Dalam beberapa tahun terakhir, pendekatan Environmental, Social, and Governance (ESG) menjadi salah satu topik paling menonjol dalam diskusi global mengenai masa depan dunia usaha. ESG tidak lagi diposisikan sebagai pelengkap, melainkan telah bertransformasi menjadi kebutuhan strategis dalam tata kelola perusahaan modern. Namun, di balik popularitasnya yang terus meningkat, tersembunyi beragam asumsi yang belum tentu sejalan dengan kenyataan di lapangan.

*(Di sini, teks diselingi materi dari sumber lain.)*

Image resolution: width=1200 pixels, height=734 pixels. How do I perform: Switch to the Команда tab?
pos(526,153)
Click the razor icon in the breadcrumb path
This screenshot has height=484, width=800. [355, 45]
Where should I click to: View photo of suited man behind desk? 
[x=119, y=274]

Transformasi ESG dari sekadar inisiatif sukarela menjadi bagian tak terpisahkan dari strategi bisnis telah terjadi di berbagai belahan dunia. Mulai dari Amerika Serikat hingga Asia Tenggara, semakin banyak perusahaan menanamkan prinsip ESG dalam operasional mereka. Lonjakan aliran dana ke reksa dana bertema ESG menunjukkan dukungan investor institusional, regulator, dan opini publik terhadap pendekatan keberlanjutan. Bursa efek dan lembaga pengawas pun turut memperkuat tren ini dengan mendorong pelaporan keberlanjutan yang lebih sistematis.

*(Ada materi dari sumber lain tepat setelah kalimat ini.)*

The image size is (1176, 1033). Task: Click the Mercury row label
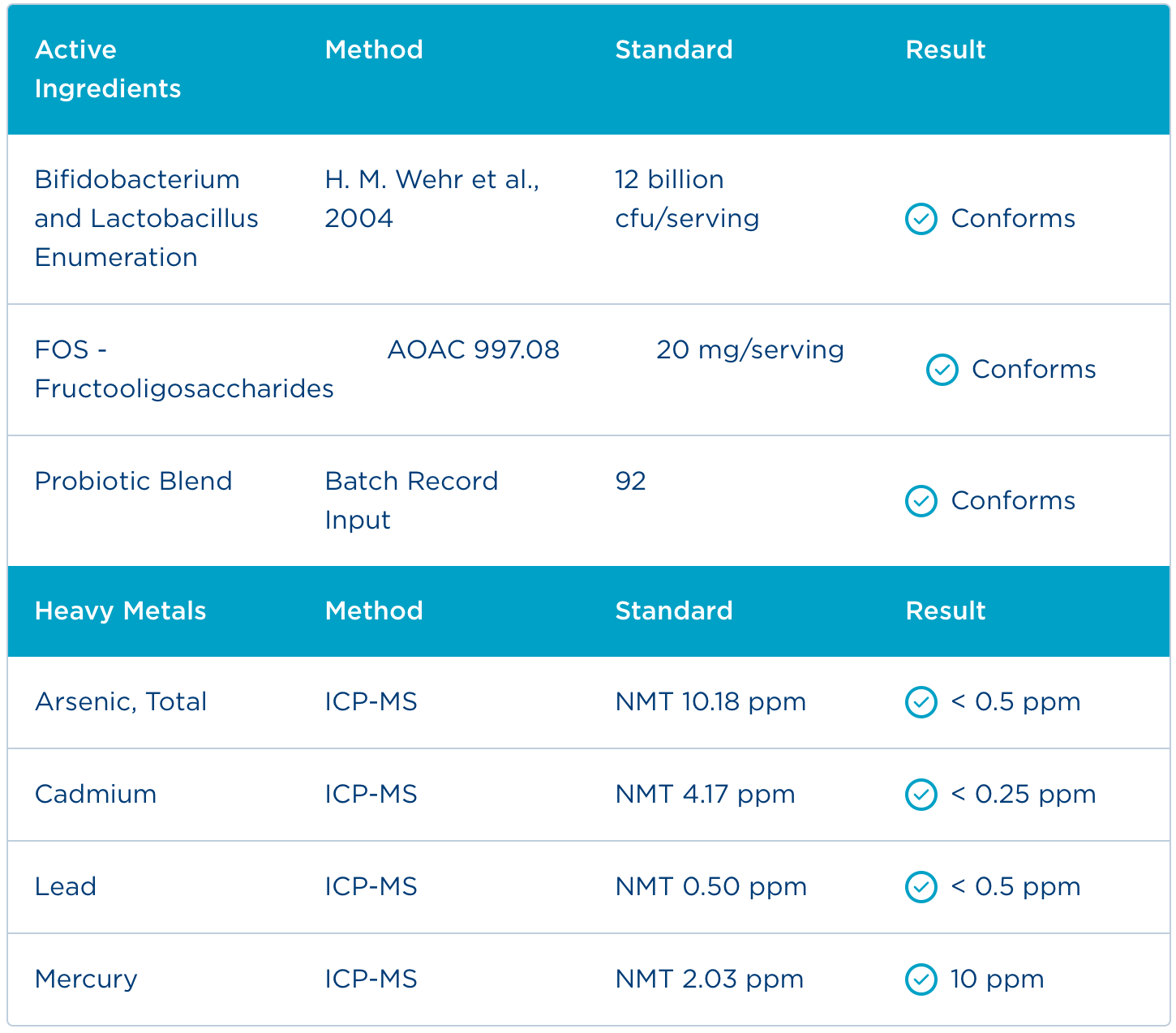click(x=86, y=979)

Namun, di tengah antusiasme ini, muncul pertanyaan mendasar yang layak dikaji ulang. Apakah semua pihak memiliki pemahaman yang sama tentang ESG? Apakah seluruh inisiatif yang mengusung label ESG benar-benar mencerminkan prinsip keberlanjutan? Dan yang terpenting, apakah ESG menghasilkan manfaat nyata bagi perusahaan dan masyarakat luas? Berikut ini adalah sejumlah mitos yang kerap mewarnai perbincangan seputar ESG di dunia bisnis.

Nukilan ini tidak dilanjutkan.